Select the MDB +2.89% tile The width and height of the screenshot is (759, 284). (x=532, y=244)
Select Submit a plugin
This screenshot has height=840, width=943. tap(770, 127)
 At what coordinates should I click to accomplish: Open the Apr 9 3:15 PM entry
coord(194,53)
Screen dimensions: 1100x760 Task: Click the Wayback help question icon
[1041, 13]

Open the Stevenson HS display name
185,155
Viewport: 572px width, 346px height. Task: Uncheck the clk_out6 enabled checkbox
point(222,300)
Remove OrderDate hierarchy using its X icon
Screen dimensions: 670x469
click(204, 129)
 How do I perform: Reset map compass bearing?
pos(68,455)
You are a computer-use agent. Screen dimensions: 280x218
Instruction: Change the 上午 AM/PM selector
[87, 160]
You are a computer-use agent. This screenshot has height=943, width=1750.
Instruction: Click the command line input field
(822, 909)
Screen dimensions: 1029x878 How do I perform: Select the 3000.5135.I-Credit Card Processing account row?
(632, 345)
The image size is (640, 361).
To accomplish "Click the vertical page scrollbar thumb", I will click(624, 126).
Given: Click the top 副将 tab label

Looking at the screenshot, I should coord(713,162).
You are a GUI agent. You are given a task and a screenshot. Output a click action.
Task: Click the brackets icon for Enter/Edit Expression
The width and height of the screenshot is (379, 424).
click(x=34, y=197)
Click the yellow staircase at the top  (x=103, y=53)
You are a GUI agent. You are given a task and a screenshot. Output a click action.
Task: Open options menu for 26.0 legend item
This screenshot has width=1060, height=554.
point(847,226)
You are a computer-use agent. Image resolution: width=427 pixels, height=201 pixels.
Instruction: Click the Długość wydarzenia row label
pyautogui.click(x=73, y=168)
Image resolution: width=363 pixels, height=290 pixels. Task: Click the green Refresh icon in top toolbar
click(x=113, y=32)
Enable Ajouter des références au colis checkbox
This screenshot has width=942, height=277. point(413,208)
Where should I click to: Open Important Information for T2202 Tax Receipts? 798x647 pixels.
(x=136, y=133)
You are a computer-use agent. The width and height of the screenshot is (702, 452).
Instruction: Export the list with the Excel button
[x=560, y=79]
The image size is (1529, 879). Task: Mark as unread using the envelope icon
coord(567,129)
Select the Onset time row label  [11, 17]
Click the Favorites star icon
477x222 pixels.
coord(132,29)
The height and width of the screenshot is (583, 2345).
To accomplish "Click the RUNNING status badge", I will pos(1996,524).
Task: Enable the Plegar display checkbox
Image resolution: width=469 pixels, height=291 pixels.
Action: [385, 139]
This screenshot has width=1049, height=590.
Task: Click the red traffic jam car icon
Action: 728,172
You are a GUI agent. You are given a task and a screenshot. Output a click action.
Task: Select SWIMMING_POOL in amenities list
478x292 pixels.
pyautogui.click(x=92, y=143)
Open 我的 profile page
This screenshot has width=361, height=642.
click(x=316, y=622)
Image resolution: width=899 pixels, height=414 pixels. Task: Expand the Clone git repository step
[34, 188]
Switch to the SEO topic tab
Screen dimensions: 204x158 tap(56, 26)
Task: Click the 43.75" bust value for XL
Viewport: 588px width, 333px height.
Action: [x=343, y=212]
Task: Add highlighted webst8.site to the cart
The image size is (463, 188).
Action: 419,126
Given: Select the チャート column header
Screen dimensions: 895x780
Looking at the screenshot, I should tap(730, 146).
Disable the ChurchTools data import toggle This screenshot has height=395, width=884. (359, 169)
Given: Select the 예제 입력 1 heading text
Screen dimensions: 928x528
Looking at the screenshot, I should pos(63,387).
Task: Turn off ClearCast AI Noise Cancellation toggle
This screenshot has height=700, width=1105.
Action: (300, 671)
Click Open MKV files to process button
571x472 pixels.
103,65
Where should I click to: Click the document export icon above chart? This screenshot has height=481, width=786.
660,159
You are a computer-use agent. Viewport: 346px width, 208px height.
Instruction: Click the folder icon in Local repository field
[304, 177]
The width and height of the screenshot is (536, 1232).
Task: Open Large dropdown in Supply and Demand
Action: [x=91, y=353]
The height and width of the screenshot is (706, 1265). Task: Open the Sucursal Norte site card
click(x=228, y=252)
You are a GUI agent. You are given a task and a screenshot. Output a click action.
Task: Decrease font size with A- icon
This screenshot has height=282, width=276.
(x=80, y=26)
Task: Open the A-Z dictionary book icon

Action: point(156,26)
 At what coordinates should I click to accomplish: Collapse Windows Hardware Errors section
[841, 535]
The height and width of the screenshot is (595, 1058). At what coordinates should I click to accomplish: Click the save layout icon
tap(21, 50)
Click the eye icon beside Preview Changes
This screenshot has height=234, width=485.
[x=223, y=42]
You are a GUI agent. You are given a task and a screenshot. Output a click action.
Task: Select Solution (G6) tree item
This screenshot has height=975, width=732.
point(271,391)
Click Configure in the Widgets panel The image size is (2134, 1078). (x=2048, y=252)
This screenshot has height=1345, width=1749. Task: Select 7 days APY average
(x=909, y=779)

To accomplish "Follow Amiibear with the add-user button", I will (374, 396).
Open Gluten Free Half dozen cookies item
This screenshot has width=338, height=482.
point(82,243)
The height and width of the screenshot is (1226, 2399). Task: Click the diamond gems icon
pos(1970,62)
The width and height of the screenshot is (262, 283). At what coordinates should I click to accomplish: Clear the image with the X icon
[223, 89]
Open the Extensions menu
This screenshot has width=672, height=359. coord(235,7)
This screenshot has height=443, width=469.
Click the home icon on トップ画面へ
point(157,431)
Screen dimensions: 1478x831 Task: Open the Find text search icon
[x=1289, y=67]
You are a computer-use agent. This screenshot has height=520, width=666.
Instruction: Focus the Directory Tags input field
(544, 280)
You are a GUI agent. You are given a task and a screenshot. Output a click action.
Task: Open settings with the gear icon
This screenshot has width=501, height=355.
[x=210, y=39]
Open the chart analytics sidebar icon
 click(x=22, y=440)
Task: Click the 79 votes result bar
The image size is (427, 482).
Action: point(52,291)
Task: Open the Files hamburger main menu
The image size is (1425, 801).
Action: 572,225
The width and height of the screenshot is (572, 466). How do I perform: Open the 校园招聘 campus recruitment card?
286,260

- Written request -
Format the lines between the one containing "Screen dimensions: 1029x878" and the one containing "Looking at the screenshot, I should coord(713,162).", inclusive, as a JSON list of strings with one string per line, leaving out any blank lines.

- Result -
[
  "Screen dimensions: 1029x878 How do I perform: Select the 3000.5135.I-Credit Card Processing account row?",
  "(632, 345)",
  "The image size is (640, 361).",
  "To accomplish \"Click the vertical page scrollbar thumb\", I will click(624, 126).",
  "Given: Click the top 副将 tab label",
  "Looking at the screenshot, I should coord(713,162)."
]